MITHRIDATE ET LES PIRATES
Rome, poursuivant le cours de ses conquêtes, avait anéanti
successivement les flottes de Carthage, de Philippe et d’Anticchus ; elle
avait imposé sa suprématie maritime dans la plus grande partie du bassin
méditerranéen, lorsque s’éleva contre elle, en Orient, un prince puissant et
doué d’un génie supérieur, Mithridate, roi de Pont.
Ce monarque avait, au début de sa lutte contre Rome, des
forces considérables. Sans compter l’armée auxiliaire des Arméniens, il
entrait, en effet, en campagne à la tète de 250.000 soldats d’infanterie,
40.000 chevaux, 300 vaisseaux pontés et 100 embarcations ouvertes dont les
pilotes et les capitaines étaient phéniciens et égyptiens[1]. Depuis les
guerres médiques on n’avait vu un tel déploiement militaire en Orient.

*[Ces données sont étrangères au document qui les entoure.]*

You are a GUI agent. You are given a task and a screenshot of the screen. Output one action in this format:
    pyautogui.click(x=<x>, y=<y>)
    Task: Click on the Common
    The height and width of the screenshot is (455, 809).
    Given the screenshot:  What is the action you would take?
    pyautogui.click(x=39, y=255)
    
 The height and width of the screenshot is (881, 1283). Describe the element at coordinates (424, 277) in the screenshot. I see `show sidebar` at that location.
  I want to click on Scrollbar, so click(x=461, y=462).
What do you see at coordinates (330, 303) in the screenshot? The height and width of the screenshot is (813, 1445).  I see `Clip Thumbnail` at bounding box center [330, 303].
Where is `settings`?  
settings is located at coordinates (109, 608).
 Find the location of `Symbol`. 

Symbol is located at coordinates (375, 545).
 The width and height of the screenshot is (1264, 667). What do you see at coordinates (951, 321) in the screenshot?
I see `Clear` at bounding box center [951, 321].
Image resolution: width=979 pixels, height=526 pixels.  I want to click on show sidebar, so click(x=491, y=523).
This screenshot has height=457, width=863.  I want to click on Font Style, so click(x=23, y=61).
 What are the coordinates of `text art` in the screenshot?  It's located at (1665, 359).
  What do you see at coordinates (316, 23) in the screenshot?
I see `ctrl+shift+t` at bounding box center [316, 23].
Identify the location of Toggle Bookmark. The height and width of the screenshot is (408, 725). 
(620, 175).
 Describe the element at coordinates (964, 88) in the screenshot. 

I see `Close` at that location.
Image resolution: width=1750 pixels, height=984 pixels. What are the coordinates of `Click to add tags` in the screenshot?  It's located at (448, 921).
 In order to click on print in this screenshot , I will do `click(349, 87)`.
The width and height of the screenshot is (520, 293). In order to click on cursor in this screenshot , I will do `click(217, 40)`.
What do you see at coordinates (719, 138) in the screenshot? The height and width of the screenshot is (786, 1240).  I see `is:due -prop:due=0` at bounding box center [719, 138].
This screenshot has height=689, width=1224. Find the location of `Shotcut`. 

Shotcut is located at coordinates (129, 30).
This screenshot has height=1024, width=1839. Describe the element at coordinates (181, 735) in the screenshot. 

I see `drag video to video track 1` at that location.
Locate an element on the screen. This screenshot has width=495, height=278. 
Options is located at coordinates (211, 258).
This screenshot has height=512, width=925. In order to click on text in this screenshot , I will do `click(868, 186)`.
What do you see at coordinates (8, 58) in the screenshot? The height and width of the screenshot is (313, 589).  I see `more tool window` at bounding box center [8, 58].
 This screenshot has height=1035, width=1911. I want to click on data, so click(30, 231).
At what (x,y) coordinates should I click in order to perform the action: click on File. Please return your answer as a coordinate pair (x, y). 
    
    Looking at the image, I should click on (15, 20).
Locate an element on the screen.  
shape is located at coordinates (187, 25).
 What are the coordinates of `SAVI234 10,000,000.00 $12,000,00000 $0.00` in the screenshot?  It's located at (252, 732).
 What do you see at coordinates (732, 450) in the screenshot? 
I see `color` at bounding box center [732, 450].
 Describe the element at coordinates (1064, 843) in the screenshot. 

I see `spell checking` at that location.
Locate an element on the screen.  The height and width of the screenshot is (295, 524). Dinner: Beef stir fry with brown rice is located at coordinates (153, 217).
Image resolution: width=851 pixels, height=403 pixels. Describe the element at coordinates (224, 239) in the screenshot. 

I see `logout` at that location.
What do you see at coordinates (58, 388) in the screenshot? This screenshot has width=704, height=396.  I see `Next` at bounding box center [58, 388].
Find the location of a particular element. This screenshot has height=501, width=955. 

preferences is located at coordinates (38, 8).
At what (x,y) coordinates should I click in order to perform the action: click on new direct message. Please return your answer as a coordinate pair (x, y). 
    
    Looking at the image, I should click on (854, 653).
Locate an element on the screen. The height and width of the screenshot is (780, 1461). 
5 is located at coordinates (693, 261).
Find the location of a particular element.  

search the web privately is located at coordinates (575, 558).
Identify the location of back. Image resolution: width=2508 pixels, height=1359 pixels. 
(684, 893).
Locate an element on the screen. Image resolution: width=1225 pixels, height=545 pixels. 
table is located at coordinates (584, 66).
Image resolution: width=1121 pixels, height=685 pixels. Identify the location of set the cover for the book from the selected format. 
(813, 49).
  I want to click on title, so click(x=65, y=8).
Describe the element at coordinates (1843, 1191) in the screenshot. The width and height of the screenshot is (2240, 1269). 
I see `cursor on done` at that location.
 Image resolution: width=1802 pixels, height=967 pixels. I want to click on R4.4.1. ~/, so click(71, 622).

Pendant que la guerre civile et la guerre sociale mettaient
l’Italie en feu, Mithridate en profita pour se jeter sur la Cappadoce, l’Ionie, la Phrygie, la Mysie, provinces de l’Asie-Mineure
récemment soumises par les Romains. Le roi Nicomède et deux généraux romains,
Aquilius et Oppius, furent écrasés en trois batailles, la flotte de l’Euxin
anéantie et le proconsul contraint de fuir (88
av. J.-C). Partout les populations couraient au-devant du vainqueur.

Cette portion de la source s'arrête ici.